_DATA_

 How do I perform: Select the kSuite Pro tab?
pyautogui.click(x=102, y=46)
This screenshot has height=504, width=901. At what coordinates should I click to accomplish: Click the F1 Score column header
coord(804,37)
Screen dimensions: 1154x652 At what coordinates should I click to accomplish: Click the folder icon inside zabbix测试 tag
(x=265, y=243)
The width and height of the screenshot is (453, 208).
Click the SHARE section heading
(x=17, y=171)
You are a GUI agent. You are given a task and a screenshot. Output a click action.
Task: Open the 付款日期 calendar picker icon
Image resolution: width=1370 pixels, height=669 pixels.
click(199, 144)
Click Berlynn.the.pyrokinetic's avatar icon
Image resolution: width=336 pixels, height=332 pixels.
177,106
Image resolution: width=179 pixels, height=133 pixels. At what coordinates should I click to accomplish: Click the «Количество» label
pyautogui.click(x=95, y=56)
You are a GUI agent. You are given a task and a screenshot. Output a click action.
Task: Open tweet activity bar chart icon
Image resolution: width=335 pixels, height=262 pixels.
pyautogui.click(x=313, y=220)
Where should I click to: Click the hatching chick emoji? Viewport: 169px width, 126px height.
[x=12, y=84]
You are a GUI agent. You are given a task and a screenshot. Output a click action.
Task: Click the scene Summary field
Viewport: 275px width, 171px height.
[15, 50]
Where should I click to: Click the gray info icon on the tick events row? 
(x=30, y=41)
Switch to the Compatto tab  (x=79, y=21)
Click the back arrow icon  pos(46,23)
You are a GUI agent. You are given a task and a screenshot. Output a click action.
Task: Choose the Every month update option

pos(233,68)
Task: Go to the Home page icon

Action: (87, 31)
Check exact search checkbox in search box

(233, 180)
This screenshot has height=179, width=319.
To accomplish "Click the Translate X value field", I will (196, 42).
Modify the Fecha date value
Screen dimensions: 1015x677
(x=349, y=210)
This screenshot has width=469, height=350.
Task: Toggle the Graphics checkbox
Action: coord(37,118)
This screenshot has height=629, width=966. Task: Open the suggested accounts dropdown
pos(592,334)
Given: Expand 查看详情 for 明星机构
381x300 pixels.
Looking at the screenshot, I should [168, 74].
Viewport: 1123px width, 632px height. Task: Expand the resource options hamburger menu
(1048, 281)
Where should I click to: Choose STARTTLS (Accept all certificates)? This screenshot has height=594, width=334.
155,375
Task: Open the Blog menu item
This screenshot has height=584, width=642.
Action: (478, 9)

_REQUIREMENT_
The answer should consist of all the lines above, retyped exactly.

_ANSWER TO THIS TASK_
 How do I perform: Select the kSuite Pro tab?
pyautogui.click(x=102, y=46)
This screenshot has height=504, width=901. At what coordinates should I click to accomplish: Click the F1 Score column header
coord(804,37)
Screen dimensions: 1154x652 At what coordinates should I click to accomplish: Click the folder icon inside zabbix测试 tag
(x=265, y=243)
The width and height of the screenshot is (453, 208).
Click the SHARE section heading
(x=17, y=171)
You are a GUI agent. You are given a task and a screenshot. Output a click action.
Task: Open the 付款日期 calendar picker icon
Image resolution: width=1370 pixels, height=669 pixels.
click(199, 144)
Click Berlynn.the.pyrokinetic's avatar icon
Image resolution: width=336 pixels, height=332 pixels.
177,106
Image resolution: width=179 pixels, height=133 pixels. At what coordinates should I click to accomplish: Click the «Количество» label
pyautogui.click(x=95, y=56)
You are a GUI agent. You are given a task and a screenshot. Output a click action.
Task: Open tweet activity bar chart icon
Image resolution: width=335 pixels, height=262 pixels.
pyautogui.click(x=313, y=220)
Where should I click to: Click the hatching chick emoji? Viewport: 169px width, 126px height.
[x=12, y=84]
You are a GUI agent. You are given a task and a screenshot. Output a click action.
Task: Click the scene Summary field
Viewport: 275px width, 171px height.
[15, 50]
Where should I click to: Click the gray info icon on the tick events row? 
(x=30, y=41)
Switch to the Compatto tab  (x=79, y=21)
Click the back arrow icon  pos(46,23)
You are a GUI agent. You are given a task and a screenshot. Output a click action.
Task: Choose the Every month update option

pos(233,68)
Task: Go to the Home page icon

Action: (87, 31)
Check exact search checkbox in search box

(233, 180)
This screenshot has height=179, width=319.
To accomplish "Click the Translate X value field", I will (196, 42).
Modify the Fecha date value
Screen dimensions: 1015x677
(x=349, y=210)
This screenshot has width=469, height=350.
Task: Toggle the Graphics checkbox
Action: coord(37,118)
This screenshot has height=629, width=966. Task: Open the suggested accounts dropdown
pos(592,334)
Given: Expand 查看详情 for 明星机构
381x300 pixels.
Looking at the screenshot, I should [168, 74].
Viewport: 1123px width, 632px height. Task: Expand the resource options hamburger menu
(1048, 281)
Where should I click to: Choose STARTTLS (Accept all certificates)? This screenshot has height=594, width=334.
155,375
Task: Open the Blog menu item
This screenshot has height=584, width=642.
Action: (478, 9)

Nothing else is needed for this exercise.